La France a une responsabilité aux côtés du Brésil dans la gestion de l’ancien porte-avion Sao Paulo (ex-Foch) qui dérive dangereusement au large des côtes brésiliennes. Le Brésil doit fournir d’urgence un refuge au porte avions São Paulo. Le navire ne peut plus être laissé à la dérive dans l’Atlantique.
reproduction du billet de blog publié sur Mediapart
Le mouvement transfrontalier a mal tourné
L’ancien porte-avions français FOCH, actuellement SÃO PAULO (A-12), a été vendu par la Marine française au Brésil en 2000. Déjà à l’époque, le gouvernement français était préoccupé de la gestion de la fin de vie du navire et aurait demandé que la destination finale du navire soit approuvée par eux pour assurer son élimination sûre et écologiquement rationnelle.
Le SÃO PAULO a été officiellement mis hors service par le Brésil en 2017, puis mis aux enchères uniquement auprès de chantiers de recyclage approuvés par l’UE et approuvés par la France. Le 18 mars 2021 le navire a été acheté pour recyclage par la société turque Sök (Sök Denizcilik et Ticaret Limited) à Aliağa (Turquie). Avant son exportation vers la Turquie pour élimination, l’ONG Shipbreaking Platform, Basel Action Network (BAN), BAN Asbestos France, l’association Henri Pézerat (Travail, Santé, Environnement), le Secrétariat international pour l’interdiction de l’amiante (IBAS), İstanbul Isig Meclisi, ABREA brésilienne et Greenpeace Méditerranée ont tous exprimés dans des lettres à l’IBAMA (Institut brésilien de l’environnement et des ressources naturelles renouvelables), l’Autorité compétente brésilienne de Bâle, leurs grandes préoccupations concernant le mouvement transfrontalier proposé, qui sont résumées ci-dessous, au sujet de la légalité discutable de l’exportation.

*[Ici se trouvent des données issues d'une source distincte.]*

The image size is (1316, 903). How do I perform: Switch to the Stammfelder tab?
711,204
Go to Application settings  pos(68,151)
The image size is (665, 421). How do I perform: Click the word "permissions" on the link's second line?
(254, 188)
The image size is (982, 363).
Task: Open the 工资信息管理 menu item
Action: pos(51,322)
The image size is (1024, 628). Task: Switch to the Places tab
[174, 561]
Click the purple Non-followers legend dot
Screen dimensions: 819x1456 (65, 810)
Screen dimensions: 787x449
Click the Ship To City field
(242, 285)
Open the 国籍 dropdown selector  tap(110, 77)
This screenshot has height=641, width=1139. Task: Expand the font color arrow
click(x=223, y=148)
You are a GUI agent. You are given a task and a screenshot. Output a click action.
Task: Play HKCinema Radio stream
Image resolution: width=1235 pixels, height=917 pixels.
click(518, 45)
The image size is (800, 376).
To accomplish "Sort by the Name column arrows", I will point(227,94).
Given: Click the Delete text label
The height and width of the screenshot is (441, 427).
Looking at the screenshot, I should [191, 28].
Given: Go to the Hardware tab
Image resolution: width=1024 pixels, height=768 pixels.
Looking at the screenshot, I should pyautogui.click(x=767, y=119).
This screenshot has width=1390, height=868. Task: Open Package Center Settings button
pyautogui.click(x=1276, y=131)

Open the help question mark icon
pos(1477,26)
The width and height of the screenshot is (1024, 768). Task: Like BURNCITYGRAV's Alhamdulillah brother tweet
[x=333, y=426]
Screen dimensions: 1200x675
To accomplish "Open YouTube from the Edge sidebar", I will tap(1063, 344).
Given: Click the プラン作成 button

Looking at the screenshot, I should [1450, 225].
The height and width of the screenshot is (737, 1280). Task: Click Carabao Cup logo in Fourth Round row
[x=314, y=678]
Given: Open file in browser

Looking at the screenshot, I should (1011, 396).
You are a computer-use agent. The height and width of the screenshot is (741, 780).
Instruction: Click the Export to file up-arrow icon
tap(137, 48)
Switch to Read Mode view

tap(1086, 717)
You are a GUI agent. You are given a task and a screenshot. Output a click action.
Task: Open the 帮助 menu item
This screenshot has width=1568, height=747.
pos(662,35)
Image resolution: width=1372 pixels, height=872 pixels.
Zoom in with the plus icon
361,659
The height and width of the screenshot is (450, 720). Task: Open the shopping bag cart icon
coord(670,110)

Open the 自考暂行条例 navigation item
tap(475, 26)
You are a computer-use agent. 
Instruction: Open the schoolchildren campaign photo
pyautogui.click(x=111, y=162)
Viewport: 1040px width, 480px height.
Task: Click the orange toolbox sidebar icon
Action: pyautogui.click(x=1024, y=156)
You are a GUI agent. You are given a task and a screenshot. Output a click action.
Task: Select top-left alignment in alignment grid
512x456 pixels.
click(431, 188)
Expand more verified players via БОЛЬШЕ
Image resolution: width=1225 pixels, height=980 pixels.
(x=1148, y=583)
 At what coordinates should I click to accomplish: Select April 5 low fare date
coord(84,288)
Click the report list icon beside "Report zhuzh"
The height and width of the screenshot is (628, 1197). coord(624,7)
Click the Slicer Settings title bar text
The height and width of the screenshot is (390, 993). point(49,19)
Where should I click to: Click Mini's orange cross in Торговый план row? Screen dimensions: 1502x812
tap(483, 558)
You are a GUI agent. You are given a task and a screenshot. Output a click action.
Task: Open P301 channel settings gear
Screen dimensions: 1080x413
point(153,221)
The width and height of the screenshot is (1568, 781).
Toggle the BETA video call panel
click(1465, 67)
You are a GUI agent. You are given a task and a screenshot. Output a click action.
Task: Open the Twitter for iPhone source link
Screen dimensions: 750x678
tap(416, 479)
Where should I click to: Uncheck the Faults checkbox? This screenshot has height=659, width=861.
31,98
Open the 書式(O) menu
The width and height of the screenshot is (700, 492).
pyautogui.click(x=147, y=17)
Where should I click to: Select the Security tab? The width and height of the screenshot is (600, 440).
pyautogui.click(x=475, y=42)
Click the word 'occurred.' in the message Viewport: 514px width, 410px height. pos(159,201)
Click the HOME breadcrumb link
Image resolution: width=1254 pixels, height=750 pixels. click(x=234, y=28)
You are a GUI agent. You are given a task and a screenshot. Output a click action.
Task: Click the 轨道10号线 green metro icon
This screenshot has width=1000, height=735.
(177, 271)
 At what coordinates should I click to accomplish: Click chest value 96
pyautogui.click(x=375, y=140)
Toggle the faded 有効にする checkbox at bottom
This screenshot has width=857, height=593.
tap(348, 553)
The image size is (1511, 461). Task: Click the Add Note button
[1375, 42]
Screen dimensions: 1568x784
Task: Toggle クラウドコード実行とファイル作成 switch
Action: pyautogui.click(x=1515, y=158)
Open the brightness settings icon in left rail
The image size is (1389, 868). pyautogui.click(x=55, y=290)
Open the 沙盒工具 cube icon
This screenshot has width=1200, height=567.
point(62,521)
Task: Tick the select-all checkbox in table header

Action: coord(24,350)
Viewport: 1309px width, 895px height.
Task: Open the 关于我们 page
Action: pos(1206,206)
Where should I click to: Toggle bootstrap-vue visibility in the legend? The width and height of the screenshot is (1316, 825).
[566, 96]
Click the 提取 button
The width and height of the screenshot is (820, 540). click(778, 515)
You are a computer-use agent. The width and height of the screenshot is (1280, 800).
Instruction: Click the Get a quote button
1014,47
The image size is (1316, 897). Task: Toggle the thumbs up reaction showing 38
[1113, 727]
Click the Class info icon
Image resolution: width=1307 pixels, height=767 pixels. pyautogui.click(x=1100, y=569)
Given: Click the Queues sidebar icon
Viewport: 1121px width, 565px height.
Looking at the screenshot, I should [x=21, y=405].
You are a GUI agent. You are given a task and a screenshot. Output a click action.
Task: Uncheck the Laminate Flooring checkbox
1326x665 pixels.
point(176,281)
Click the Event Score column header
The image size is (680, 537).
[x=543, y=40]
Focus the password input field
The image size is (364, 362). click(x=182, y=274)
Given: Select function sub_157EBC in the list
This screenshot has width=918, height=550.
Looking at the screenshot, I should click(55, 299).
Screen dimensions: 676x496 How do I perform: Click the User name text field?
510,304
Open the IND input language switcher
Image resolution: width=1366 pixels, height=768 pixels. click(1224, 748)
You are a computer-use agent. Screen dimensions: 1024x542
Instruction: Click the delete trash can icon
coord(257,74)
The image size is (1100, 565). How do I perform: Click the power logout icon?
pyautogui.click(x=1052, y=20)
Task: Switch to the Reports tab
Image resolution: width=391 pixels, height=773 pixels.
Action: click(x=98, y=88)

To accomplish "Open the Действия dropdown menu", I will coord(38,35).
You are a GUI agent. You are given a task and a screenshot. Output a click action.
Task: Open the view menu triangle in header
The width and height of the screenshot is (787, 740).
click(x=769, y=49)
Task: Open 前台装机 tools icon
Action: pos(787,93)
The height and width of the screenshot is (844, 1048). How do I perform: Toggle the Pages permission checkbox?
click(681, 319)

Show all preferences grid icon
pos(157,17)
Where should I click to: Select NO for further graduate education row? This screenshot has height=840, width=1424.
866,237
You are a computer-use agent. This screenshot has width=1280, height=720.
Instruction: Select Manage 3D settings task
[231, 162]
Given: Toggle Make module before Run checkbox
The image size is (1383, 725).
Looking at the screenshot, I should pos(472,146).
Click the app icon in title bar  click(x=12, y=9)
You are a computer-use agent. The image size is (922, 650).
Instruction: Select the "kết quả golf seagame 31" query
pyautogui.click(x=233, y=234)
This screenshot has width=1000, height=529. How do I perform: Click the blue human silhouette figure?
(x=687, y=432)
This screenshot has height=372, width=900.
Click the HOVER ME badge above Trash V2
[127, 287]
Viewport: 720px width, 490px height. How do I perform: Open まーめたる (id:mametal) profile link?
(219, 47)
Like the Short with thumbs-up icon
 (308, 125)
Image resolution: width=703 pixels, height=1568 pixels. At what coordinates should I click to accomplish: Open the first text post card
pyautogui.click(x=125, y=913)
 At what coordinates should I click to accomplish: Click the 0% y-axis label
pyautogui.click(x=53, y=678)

Ban Asbestos France et l’Association Henri Pézerat ont adressé une lettre au Président Macron pour l’alerter, en raison de la responsabilité de la France dans les décisions concernant la gestion du démantèlement de son ancien porte-avion.
Exportation – probablement illégale
1. Injonction de la Cour du district fédérale
Le 4 août une injonction de la Cour du district fédérale brésilien visant à arrêter le départ du SÃO PAULO a été émise mais ignorée. Suite à la décision du tribunal, le navire a été précipitamment remorqué en mer, et au lieu de suivre le plan de remorquage qui prévoyait la navigation le long de la côte, le train de remorquage a pris une direction vers l’est pour quitter les eaux territoriales brésiliennes aussitôt que possible.
2. Exportation sans notification et consentement des États de transit
Le mouvement transfrontalier du SÃO PAULO du Brésil vers la Turquie a eu lieu sans que les États de transit ne soient notifiés. En vertu de l’article 6,4 de la Convention de Bâle, tous les États de transit doivent être notifiés avant l’exportation. L’IBAMA a affirmé dans un échange de courriel avec les ONG qu’une notification n’était pas nécessaire si le navire n’a pas fait escale dans un port ; toutefois, cette interprétation de la Convention est incorrecte. Les définitions de « mouvement transfrontalier », « État de transit » et « zone relevant de la juridiction nationale » indiquent clairement que le transit comprend le passage dans les eaux territoriales. Par conséquent, au moins l’Espagne, le Maroc, le Royaume-Uni, Malte, l’Italie et la Tunisie auraient dû être prévenus et leur consentement aurait dû précéder tout mouvement.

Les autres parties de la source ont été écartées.